Aaron: One sees how one has been creating subtle stories through the entire lifetime (sometimes in seeing the akashic field, you're seeing many lifetimes) and that there was never any substance to it in the first place. There was just kneejerk reaction... All of these objects will arise. There was never anything bad to begin with. It's just this whole collection of objects creating the web, and the web collapses. At that point, very deep compassion and forgiveness are possible for all the people involved.

Q: So that was what I was experiencing this morning in my meditation, as I went deeper into the akashic field, I was experiencing compassion and forgiveness.

Aaron: Yes, yes. Are you clear now on the relationship between access concentration and the akashic field? Access concentration is a form of citta. When you rest in access concentration, you can be in a number of places, if I can use that word, including the akashic field. But when you rest in access concentration you are not always in the akashic field. The lens must be focused onto what you want to focus it on. So it can focus on emptiness. It can pick up the emptiness, the spaciousness, of access concentration; the no-self aspect. So there has to be usually pre-determined decision before the sitting that you want to bring the focus into the akashic field.

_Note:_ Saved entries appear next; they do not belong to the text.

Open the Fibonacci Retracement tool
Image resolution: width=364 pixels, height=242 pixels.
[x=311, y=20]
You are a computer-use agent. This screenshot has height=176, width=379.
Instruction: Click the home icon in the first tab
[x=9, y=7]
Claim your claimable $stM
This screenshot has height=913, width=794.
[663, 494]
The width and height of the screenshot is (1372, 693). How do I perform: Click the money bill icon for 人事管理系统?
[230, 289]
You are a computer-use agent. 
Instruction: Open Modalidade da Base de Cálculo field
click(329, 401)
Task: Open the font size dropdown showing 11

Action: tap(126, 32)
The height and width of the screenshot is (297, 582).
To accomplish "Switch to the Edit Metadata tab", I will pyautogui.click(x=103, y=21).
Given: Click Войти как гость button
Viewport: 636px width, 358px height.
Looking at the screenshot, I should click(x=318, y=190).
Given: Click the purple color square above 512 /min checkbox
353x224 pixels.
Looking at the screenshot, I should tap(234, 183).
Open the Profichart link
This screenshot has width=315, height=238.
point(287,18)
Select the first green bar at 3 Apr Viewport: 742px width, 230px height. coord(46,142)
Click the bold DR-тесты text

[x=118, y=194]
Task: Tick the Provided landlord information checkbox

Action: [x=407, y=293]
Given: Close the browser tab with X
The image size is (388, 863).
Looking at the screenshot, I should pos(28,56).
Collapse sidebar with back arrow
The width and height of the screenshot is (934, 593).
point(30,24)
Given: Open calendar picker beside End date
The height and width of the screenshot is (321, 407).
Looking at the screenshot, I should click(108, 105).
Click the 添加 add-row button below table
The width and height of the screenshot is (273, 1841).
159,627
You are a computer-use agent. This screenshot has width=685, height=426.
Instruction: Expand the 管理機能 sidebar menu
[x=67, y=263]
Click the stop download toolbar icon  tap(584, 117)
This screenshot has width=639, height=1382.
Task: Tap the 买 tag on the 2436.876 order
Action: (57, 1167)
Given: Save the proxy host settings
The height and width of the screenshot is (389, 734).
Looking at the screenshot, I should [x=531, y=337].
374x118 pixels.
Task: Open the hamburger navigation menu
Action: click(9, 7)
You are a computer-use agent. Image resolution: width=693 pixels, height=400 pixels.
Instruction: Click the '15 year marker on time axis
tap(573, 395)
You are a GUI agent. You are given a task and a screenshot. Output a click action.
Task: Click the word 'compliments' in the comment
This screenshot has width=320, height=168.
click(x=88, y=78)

It's very different than jhana, but it's similar to jhana in that if you sit with jhana, you start with the intention to open to jhana, and to what level of jhana. It's not drifting into but directing.

Q: The experience I had during the Emrich retreat after the last sitting, I felt like I was spinning around in a vortex. And it was going deeper and deeper inside. I came right to the edge of the cliff, but not over into full cessation.

Aaron: I think you just don't fully trust the experience of the akashic field, and it will take a bit more practice with it.

Clean to here

Let me talk about resting in pure awareness. You are experiencing the vast spaciousness, resting in pure awareness. It's one field, this All Ground, one field. There are different entries to that All Ground, and different expressions of spaciousness. What we call rigpa as citta takes spaciousness as object. What we call access concentration takes the whole nature of arising and passing away as object, impermanence and not-self nature of objects. Resting in the same level of consciousness, one choice is to open into the akashic field, and a still further choice is to simply open into the Unconditioned.

The experience of the Unconditioned is a powerful one. But does one simply want to have that experience over and over? It's a deeply healing experience. Does one want to investigate old karma? Or does one want a deeper understanding of impermanence and the not-self nature of objects? What is one's intention? So it's one dharma, and it's really one field with many avenues of learning available.

Q: I think that my primary intention now in my practice is resolution of karma. So that seems to be the primary intention in my practice, the resolution and balancing of karma.

Aaron: I think that's appropriate. You already have deep understanding of anatta and anicca, and you've had experiences of the Unconditioned. What's important now is the resolution of karma so as not to create new karma, so that you are then able to go deeper into the Unconditioned.

Q: What is the relationship between the akashic field and sila, in terms of my practice?

Aaron: That you have a deep understanding of sila and a deep intention to do no harm, to live your life in service to others. And this gives you the courage to go into the akashic field and look at the places where there was harm, to yourself and from yourself to others, even just through anger. The other may have done something inappropriate. That's their karma. And your karma is the unresolved anger about it. Seeing that you do not choose to carry any of that negativity in you, but to as deeply as possible align yourself with positive polarity, in yourself and in the universe. That gives you the courage to go into the akashic field and instead of recycling this old shame or anger or pain, to say, “That's enough,” and to find the courage to forgive yourself and the other. So it's built on a foundation of sila.